> _Task statement_
Every line that holds the word "Given" needs to be copied from the data below.

> _Collected data_
**********

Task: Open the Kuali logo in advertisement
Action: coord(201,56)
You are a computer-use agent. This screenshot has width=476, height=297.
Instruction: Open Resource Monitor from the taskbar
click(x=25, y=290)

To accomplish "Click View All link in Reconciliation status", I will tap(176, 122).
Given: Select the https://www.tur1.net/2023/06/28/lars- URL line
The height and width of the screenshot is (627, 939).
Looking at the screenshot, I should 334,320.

**********

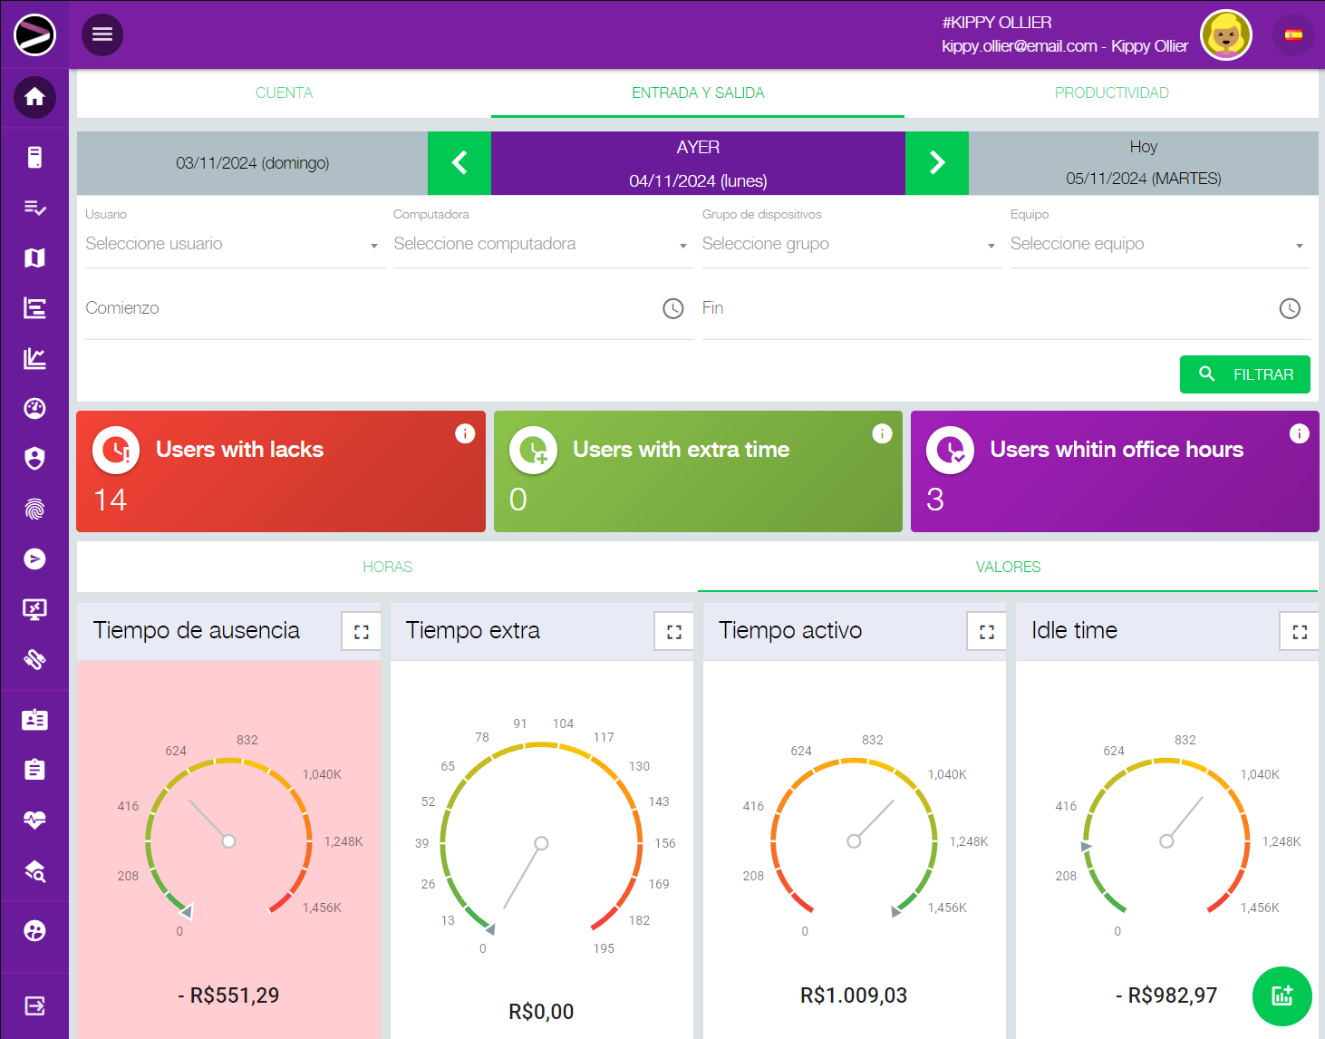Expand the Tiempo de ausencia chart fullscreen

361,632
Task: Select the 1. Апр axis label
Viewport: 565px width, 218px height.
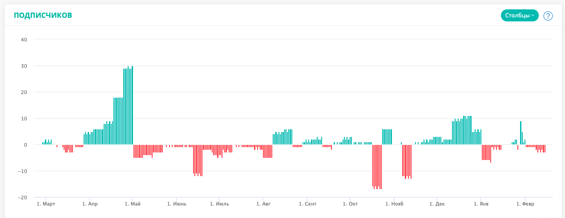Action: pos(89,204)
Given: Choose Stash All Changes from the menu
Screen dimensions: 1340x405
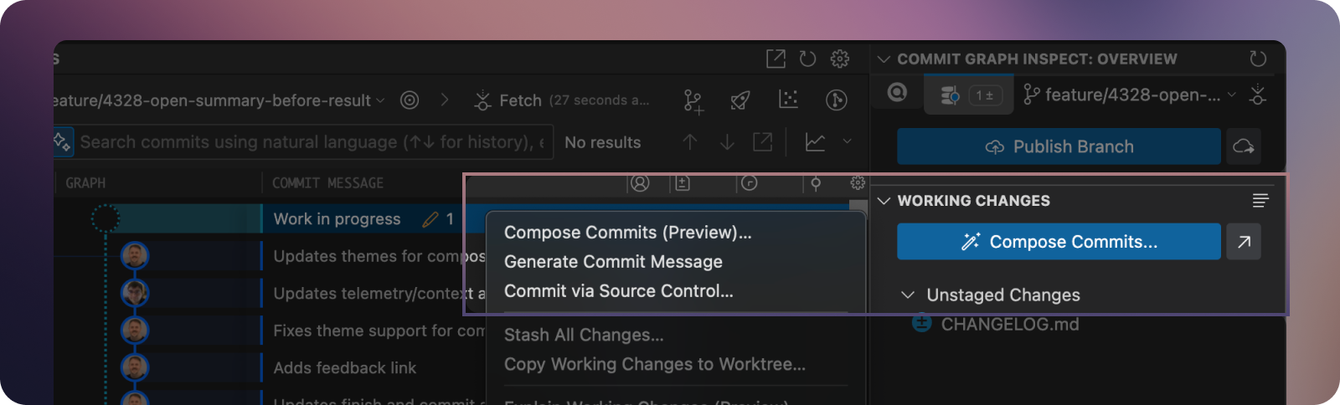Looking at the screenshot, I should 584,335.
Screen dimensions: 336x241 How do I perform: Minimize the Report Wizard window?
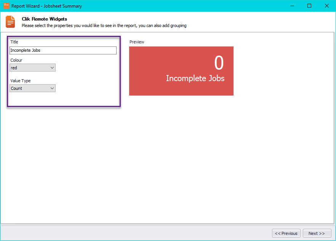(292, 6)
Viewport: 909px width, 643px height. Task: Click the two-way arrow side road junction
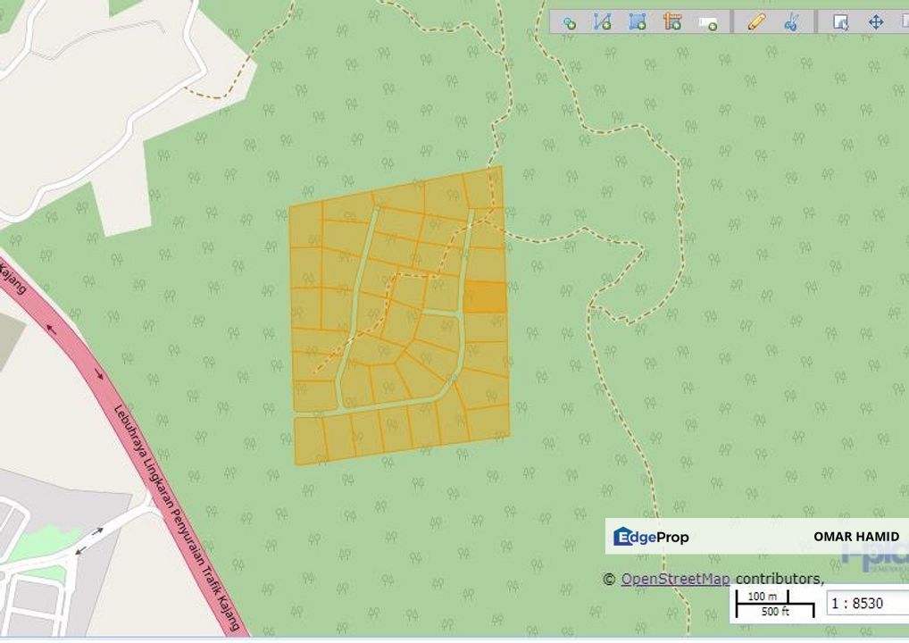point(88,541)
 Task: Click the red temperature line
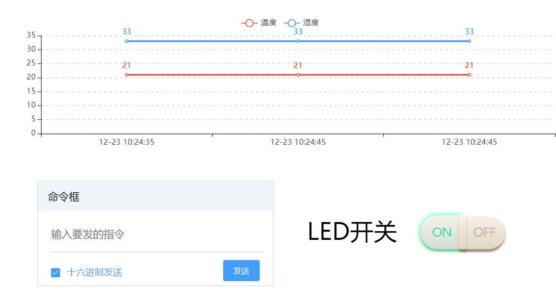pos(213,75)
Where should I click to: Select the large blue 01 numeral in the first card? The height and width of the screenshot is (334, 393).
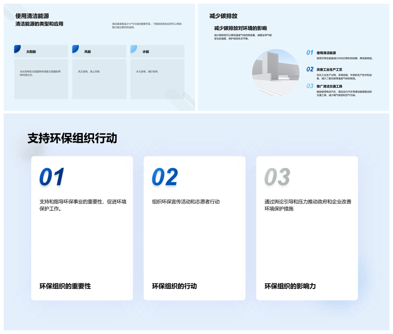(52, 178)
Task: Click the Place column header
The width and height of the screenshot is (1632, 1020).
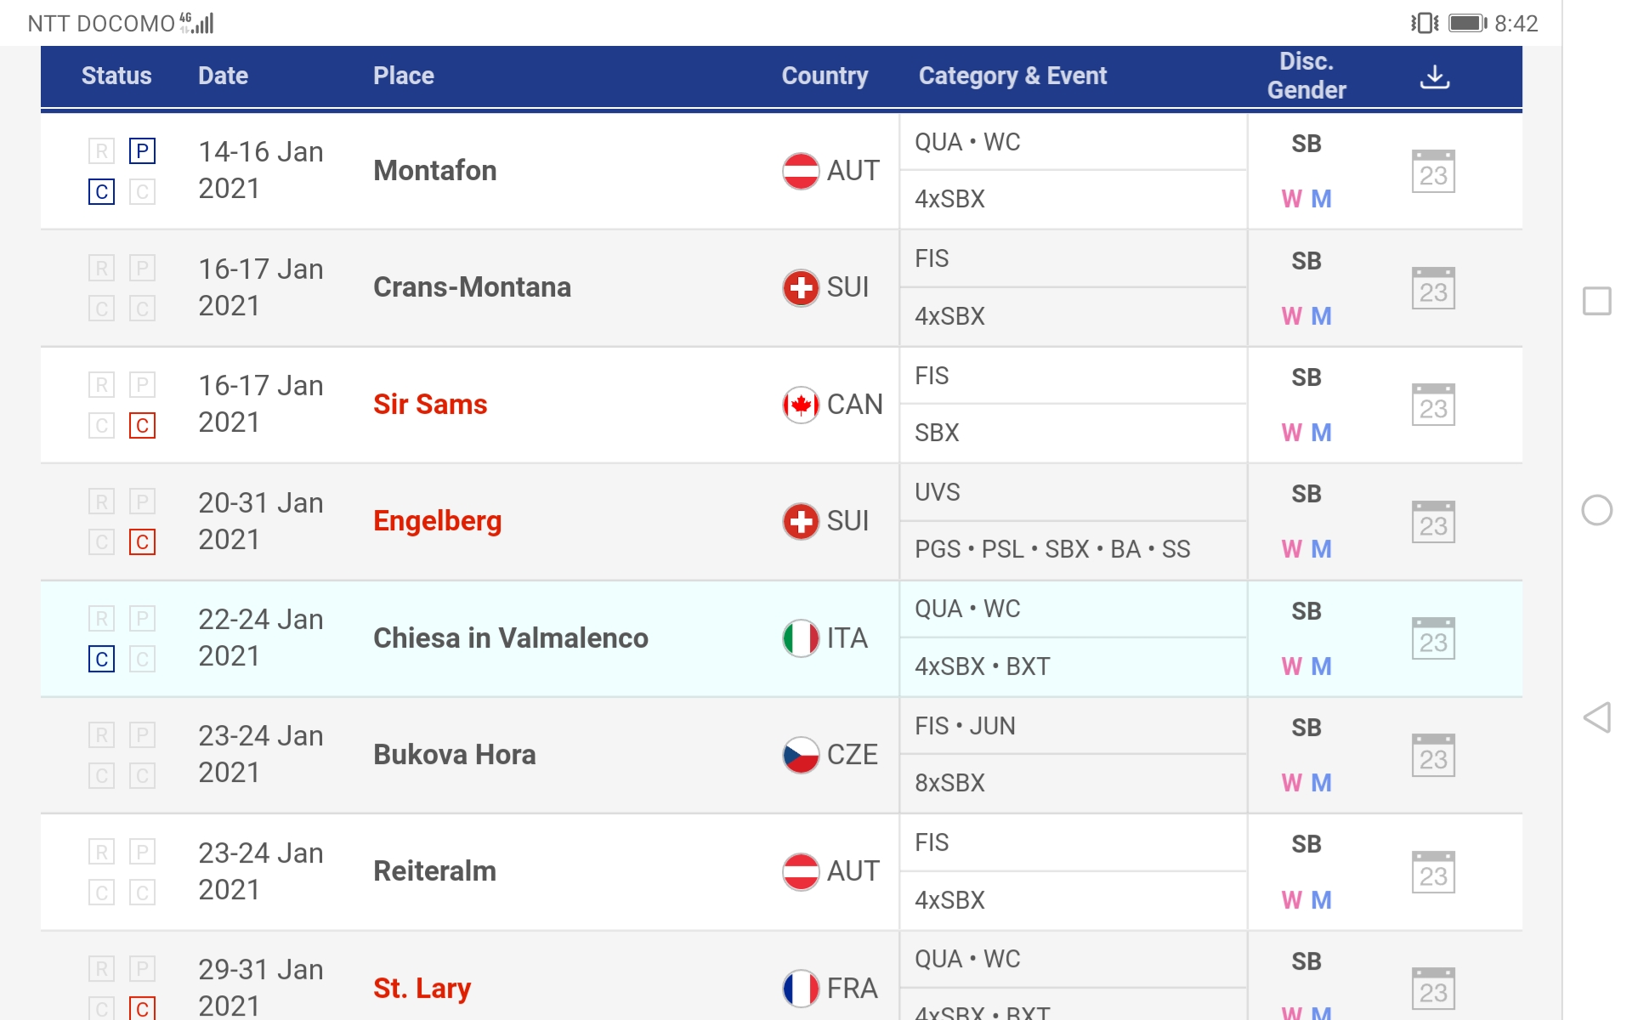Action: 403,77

**********

> _Expected output_
Given: Select the https://www.tur1.net/2023/06/28/lars- URL line
Given: Choose Stash All Changes from the menu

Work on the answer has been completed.